Все поменялось местами. Земля и небо. Черное и белое. Правда и ложь. И эгоистка — она. Предательница — она. Не права — она.

Кира потерялась. Север, юг, восток, запад — все перемешалось. Центр ее жизни опрокинулся, стал чем-то странным. Непонятным. Страшным даже. Но другого у нее не было. Еще дышала им. Еще не могла без него. Все для него.

Он целовал ее руки и лицо, когда она сказала, что согласна. Долго ласкал, занялся с ней сексом — нежно и трепетно. Был предупредителен, как никогда. А ей казалось, что не с ней это происходит. Все ждала только, что остановит. Что скажет: «Не надо». Что не отпустит.

Отпустил. А она пошла. И отсосала у Андрея-как-его-там-что-ли-Леонидовича.
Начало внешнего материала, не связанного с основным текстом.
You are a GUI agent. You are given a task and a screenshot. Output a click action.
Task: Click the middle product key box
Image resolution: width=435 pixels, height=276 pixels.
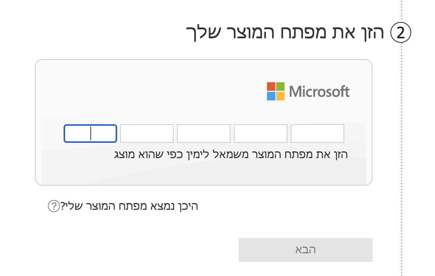point(204,134)
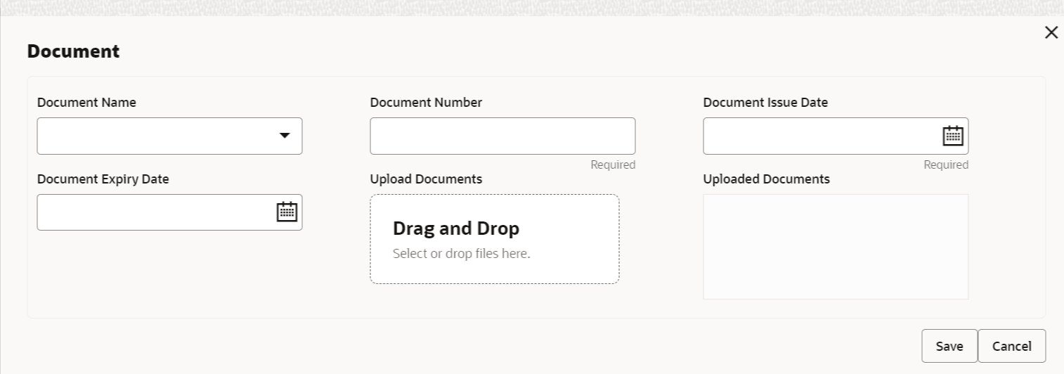Click the Upload Documents label
The height and width of the screenshot is (374, 1064).
(x=426, y=179)
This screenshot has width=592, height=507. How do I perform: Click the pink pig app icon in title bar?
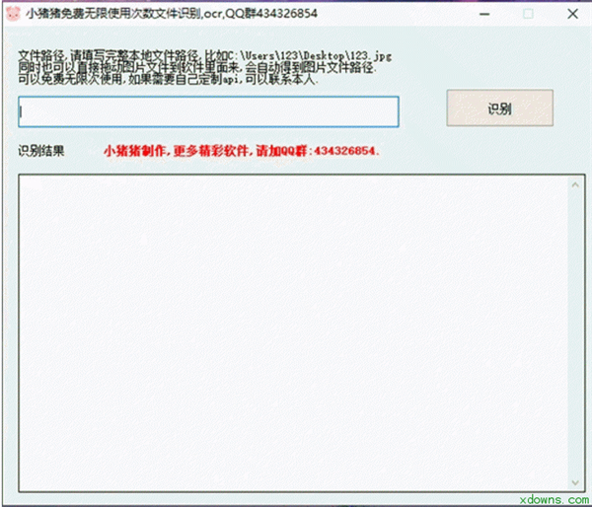(x=12, y=15)
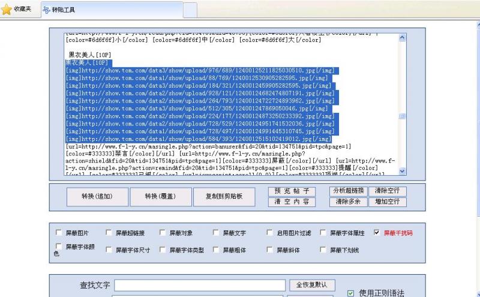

А потом она долго сидела на скамейке перед подъездом родного дома. Не могла найти сил войти внутрь. Ей казалось, что не она это. Что мать не пустит в дом, не узнает, спросит: «Кто ты?». Изменилось в ней что-то. Необратимо. Словно та грязь, что она чувствовала внутри, проступала на коже. Словно каждый мог узнать о том, что она сделала. Она. Сама. Она это сделала. И Лекс тут совсем не при чем. Никто не приставлял ей дуло к виску. Никто не заставлял. Она сделала это, потому что она шваль.

На следующий день на том самом проваленном диване она стащила штаны с Ваньки Ломакина. А он не очень-то и сопротивлялся. И не в сломанной руке дело было. В финале действа их застукал Лекс, но ей было уже все равно. Ей стало плевать на Лекса. Ей стало плевать на себя. Период полураспада начался. Включился обратный отсчет — разрушения ее души. И прямой отсчет — тех, кто становился ее партнером. На одну ночь. На пару ночей. Иногда на целую неделю или на две. И еще включился счетчик литров алкоголя. Ей нужно было это простое обезболивающее — без наркоза убивать себя было все же слишком мучительно.

Агония продолжалась примерно полгода. И прекратилась тремя пощечинами от тяжелой руки капитана Биктагировой, вырванным шпингалетом и слезами двух женщин, сидящих на полу в ванной. Кира попыталась склеить то, что еще осталось. Восстановилась в техникум. Дисциплинированно его окончила. На тот момент Оксана уже работала в «Артемиде» — и по совету матери Кира попросилась туда стажером. Жила одним днем. Чужим умом. Не помня, не понимая себя. Словно новорожденный котенок — вслепую. Лишь бы не помнить того. Что было до.